# TASK TO CARRY OUT:
All lines from the one containing "Task: Select As slashed stem for half notes" through the end of the material are to be given back exactly, without pictures.

# DATA FOR THIS TASK:
● ● ● ●

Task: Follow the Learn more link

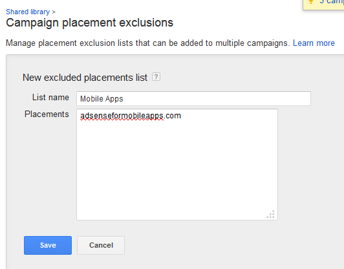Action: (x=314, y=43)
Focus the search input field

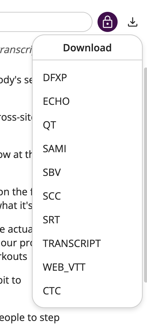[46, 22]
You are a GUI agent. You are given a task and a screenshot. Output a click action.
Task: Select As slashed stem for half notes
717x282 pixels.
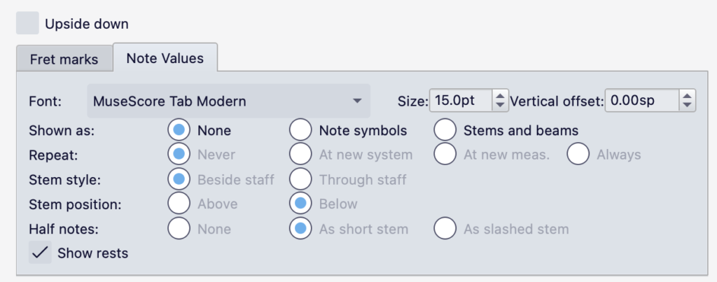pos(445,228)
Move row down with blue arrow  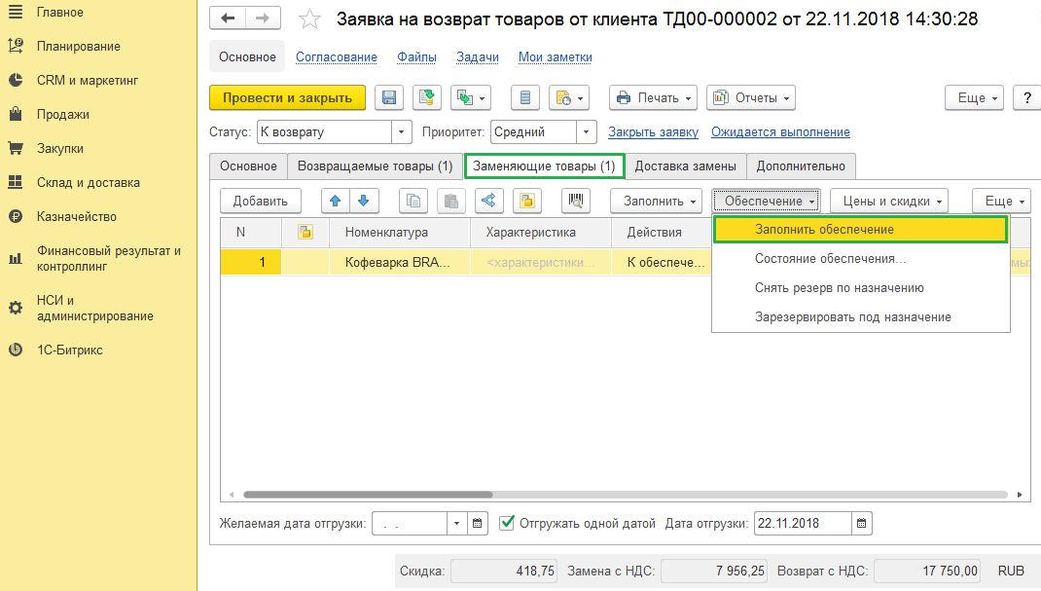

● ● ● ●

# YOUR RESPONSE:
Task: Select As slashed stem for half notes
717x282 pixels.
pos(445,228)
Move row down with blue arrow  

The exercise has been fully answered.